→ **DATA RECORDS**
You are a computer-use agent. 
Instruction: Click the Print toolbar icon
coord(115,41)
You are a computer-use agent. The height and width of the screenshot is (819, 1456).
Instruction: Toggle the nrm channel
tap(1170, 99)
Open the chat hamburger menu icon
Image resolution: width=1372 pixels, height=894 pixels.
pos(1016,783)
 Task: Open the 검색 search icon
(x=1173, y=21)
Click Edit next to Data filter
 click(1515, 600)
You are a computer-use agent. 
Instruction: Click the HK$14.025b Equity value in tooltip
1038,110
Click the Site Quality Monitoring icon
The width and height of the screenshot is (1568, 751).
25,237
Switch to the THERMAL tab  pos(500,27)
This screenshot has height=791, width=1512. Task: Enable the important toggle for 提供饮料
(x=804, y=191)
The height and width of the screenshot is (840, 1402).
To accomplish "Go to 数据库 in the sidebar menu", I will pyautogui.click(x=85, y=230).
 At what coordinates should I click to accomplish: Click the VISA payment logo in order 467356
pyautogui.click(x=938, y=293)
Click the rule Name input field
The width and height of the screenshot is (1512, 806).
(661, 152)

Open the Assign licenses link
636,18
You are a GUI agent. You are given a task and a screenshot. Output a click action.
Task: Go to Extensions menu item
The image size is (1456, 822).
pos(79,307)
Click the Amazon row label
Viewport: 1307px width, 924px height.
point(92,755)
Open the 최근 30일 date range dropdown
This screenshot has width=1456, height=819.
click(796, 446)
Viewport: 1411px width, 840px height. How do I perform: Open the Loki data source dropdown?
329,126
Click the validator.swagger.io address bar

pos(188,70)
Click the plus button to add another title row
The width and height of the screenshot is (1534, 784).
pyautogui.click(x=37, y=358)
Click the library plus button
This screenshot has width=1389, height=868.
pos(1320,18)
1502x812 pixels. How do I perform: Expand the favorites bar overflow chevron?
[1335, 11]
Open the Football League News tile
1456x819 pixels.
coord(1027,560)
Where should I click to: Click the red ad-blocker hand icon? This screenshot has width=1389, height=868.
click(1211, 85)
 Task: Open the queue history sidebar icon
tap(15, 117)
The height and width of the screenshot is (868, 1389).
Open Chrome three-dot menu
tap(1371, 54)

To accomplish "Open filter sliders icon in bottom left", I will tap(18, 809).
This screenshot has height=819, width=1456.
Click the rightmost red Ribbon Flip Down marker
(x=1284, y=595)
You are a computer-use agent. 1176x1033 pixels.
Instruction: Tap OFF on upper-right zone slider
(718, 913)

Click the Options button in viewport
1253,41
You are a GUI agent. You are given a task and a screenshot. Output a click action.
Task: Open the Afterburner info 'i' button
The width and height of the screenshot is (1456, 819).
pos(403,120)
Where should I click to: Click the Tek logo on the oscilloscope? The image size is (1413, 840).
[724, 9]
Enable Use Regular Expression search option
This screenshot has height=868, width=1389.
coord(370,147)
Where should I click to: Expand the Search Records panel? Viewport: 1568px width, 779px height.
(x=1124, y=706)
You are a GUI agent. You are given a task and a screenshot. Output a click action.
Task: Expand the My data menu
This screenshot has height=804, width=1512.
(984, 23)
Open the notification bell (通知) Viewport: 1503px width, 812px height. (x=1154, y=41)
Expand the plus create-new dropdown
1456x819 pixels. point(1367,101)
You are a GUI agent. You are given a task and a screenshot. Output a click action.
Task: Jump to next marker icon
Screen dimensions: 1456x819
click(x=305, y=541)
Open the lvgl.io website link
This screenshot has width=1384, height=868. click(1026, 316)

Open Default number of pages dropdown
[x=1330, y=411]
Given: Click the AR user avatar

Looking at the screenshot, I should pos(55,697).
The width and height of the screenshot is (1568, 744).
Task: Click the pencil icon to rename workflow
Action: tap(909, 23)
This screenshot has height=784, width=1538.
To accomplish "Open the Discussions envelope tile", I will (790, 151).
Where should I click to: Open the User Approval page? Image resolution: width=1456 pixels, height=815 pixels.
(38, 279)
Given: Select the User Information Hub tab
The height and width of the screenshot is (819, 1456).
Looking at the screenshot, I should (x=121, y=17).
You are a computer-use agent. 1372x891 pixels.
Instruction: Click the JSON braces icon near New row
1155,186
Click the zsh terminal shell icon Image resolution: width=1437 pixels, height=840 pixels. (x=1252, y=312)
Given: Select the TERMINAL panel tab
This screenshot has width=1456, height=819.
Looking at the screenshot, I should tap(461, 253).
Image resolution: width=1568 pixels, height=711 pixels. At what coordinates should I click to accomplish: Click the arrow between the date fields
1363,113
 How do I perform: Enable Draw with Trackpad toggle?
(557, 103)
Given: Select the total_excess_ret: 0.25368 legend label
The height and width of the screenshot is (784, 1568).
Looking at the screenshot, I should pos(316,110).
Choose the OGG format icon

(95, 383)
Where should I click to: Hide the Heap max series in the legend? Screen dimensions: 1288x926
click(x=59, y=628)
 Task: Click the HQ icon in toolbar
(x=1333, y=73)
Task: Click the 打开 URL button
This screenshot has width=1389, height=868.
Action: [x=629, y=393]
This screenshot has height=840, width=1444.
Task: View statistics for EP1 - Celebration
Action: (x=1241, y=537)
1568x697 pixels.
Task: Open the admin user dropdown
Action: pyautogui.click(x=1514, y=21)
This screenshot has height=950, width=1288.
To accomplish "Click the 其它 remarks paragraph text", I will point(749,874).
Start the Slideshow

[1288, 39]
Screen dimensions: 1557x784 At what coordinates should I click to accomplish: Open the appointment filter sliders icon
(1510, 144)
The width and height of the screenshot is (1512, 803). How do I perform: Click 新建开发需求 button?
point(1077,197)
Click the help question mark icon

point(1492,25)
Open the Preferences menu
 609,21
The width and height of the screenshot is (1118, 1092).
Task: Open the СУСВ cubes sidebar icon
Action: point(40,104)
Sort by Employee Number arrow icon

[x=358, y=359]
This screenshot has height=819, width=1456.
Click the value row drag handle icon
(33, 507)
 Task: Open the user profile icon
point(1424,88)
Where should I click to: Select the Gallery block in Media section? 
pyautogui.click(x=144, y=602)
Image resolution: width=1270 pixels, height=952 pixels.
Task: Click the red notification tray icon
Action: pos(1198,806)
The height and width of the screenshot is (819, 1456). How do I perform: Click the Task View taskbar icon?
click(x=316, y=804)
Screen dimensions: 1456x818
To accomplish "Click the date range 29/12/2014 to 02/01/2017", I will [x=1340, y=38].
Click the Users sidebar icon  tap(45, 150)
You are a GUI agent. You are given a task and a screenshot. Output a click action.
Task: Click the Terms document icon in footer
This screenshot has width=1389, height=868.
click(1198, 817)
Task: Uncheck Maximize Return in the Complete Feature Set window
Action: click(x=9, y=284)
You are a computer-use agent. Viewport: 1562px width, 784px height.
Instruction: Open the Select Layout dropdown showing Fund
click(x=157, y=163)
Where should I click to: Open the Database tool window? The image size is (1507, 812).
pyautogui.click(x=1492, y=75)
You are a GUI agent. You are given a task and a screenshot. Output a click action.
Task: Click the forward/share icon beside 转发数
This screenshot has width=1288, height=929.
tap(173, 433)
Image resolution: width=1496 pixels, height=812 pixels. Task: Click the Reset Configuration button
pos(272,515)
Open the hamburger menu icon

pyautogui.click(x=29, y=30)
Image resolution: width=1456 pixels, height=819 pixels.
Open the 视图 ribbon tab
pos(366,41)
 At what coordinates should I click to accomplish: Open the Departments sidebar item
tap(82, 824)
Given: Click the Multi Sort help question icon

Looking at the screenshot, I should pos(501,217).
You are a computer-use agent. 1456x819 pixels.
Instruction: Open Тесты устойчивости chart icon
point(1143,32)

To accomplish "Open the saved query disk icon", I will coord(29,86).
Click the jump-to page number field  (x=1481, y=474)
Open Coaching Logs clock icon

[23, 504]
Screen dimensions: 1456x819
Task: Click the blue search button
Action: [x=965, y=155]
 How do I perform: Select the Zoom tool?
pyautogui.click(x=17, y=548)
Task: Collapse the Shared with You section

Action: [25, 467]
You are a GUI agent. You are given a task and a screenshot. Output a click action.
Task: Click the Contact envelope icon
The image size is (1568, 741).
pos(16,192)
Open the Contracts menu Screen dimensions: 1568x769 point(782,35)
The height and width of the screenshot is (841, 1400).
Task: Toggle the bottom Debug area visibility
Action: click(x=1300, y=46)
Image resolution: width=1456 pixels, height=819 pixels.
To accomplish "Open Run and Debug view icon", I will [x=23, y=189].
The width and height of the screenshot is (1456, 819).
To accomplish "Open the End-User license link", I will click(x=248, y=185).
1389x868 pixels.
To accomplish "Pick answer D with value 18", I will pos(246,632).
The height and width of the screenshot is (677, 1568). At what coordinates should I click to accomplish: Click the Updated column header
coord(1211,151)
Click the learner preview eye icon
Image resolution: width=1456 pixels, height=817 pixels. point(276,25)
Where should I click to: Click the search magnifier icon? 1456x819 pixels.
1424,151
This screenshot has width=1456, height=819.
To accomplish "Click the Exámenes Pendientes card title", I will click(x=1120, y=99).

→ **ASSIGNMENT**
Reproduce each line of the material in which the string "tile" occurs.

→ **WRITTEN REPLY**
Open the Football League News tile
To accomplish "Open the Discussions envelope tile", I will (790, 151).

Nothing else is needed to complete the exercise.